The Queen and I: Why Did I Live While Korryn Gaines Died?

Annie H Hartnett
Baltimore Uprising
Published in
12 min readOct 25, 2016
“Korryn Shandawn Gaines” by Benjamin Jancewicz. All profits from the sale of this piece are donated directly to the family of Korryn Gaines.

On August 1, 2016, Korryn Gaines and her five-year-old son were shot by police, killing her and seriously injuring him. Less than two months later, on September 21st, the Baltimore County State’s Attorney’s office issued a press release stating that it had completed its review of the shooting. The press release announced that criminal charges were “not warranted” and would not be filed against any officers involved.

Gaines’s death — viewed by some as extra-judicial execution and by others as the inevitable consequence of her own actions — is one of a series of police shootings that have recently sparked outrage and unrest across the nation. In fact, as I wrote this, Keith Lamont Scott was fatally shot by police in Charlotte, North Carolina. This shooting sparked two nights of violent protest, which led to yet another death. And all of this while the nation was still reeling from the shootings of Terence Crutcher, Tyre King, Alton Sterling, and Philando Castille, not to mention the almost 800 others shot and killed by police so far in 2016.

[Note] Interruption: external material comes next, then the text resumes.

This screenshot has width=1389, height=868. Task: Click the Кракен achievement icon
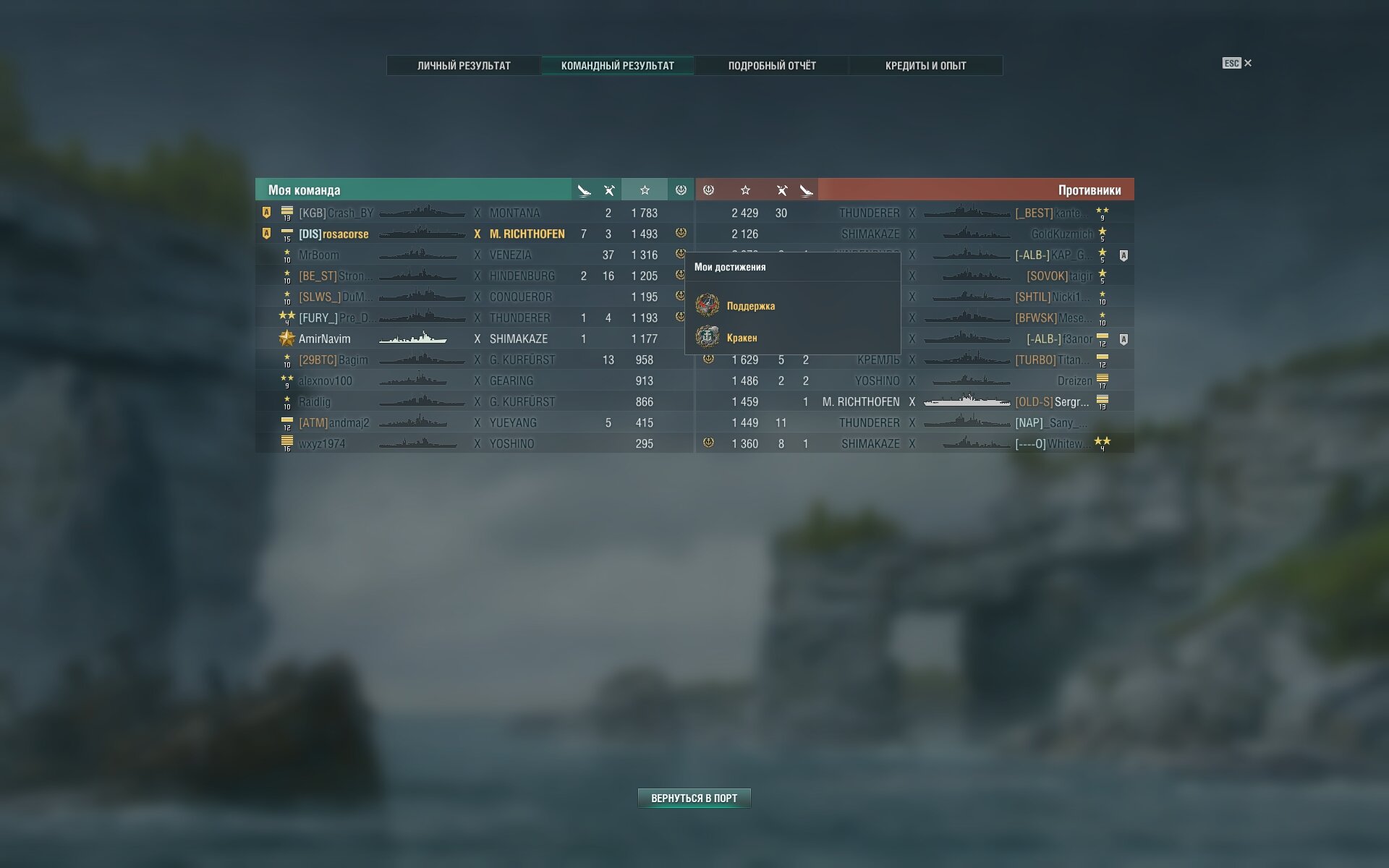pos(708,337)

The numbers are overwhelming and it is easy to become numb to yet another human being turned hashtag. In fact, the shooting of Korryn and Kodi Gaines seems already to have faded from the national psyche like a barely remembered bad dream. Did that really happen? We can’t quite believe it. We gladly forget it. I would have forgotten Gaines, too, were it not for the fact that a few details of her story correspond with a few details of my own.

Korryn Gaines and I were both twenty-three the morning police arrived to arrest us for failure to appear on misdemeanor traffic charges. We both resisted arrest. However, while I lived long enough to learn from my mistakes, Gaines did not. Police shot her dead that day. Why? The shared biographical details made me want to understand how our stories had ended so differently.

Today, I am a middle-aged woman with a family, a small business, and a mortgage. I pay any traffic tickets I get in my lumbering blue Volvo wagon promptly.

At twenty-three, however, I lived with my boyfriend and a semi-stray cat, worked the graveyard shift as a waitress at a local café, and was finishing my undergraduate degree at the University of Texas. I drove my zippy red car way too fast and sported a rebellious, scoff-law attitude. As a result, I had racked up and failed to pay more than ten speeding tickets.

On the day officers came to serve a warrant for my arrest in connection with those unpaid tickets, I was sweeping the kitchen floor and listening to “Moondance.” I recall the weird juxtaposition of Van Morrison’s lyrics (Well, it’s a marvelous night for a moondance/ With the stars up above in your eyes) with the word SHERIFF emblazoned on a star across the side of the car pulling up in front of our duplex.

As soon as I realized that the sheriff’s deputies were there to arrest me, I panicked. I was a young woman in a tank top and shorts about to be placed into the custody of a group of men with guns. If you have not had bad experiences with authority figures or people who wield power over you, you may not understand this panicky feeling. On the other hand, if you have ever been mistreated by someone in authority, assaulted, raped, or otherwise overpowered, you will understand immediately how I felt.

“Run!”

All it took was that one word from my boyfriend, and I was out the back door and sprinting. At the same moment, a train rattled by on the tracks that formed the back boundary of our yard, cutting off my escape route. I burrowed into a large persimmon bush and hid there, sweating and terrified.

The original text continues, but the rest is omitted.